A nationwide survey of 1,084 nonreligiously affiliated colleges offering degrees that require at least two but less than four years of study was conducted to identify student recruitment and advertising practices. Respondents were asked to indicate: (1) which recruitment practices on a 40-item checklist were currently in use; (2) recruitment practices not appearing on the checklist; (3) the most valuable and least valuable recruiting methods; (4) methods of recruitment under study for future implementation; (5) advertising techniques used to promote programs; (6) whether the institution was experiencing declining enrollments; (7) the title of the person responsible for student recruitment; and (8) college employees who participate in student recruitment. Major findings, based on a 79.3% response rate, reveal that the colleges employed a total of 109 recruiting techniques (69 more than the 40 enumerated on the questionnaire checklist). The most commonly used techniques centered around visits and liaisons with high schools. Chapters in the survey report discuss assumptions and study limitations; review recruitment literature and the development of the questionnaire; and outline methodology, findings, conclusions, and recommendations for further research. Appendices provide the questionnaire and present tables itemizing responses and comparing them among private and public colleges. (JP)

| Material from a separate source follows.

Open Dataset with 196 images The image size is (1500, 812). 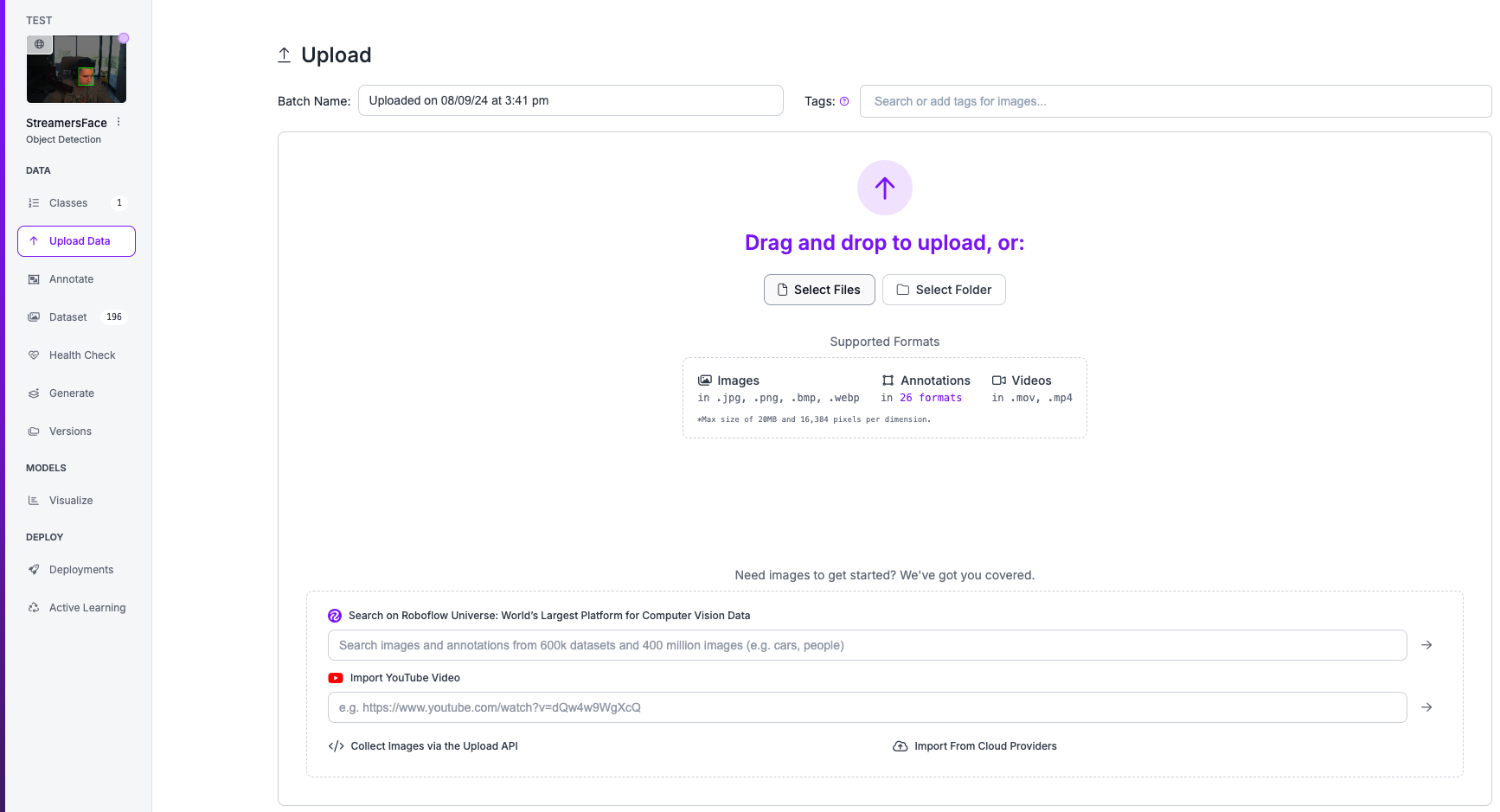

Descriptors: Administrator Attitudes, Admissions Officers, Advertising, Associate Degrees, Community Colleges, Comparative Analysis, Declining Enrollment, High Schools, Innovation, Literature Reviews, National Surveys, Private Colleges, Public Schools, Questionnaires, Research Needs, Student Recruitment, Tables (Data), Two Year Colleges
Publication Type: Dissertations/Theses - Doctoral Dissertations; Reports - Research
Education Level: N/A
Authoring Institution: N/A
Identifiers: Educational Marketing
Note: Ed. D. Dissertation, University of Sarasota.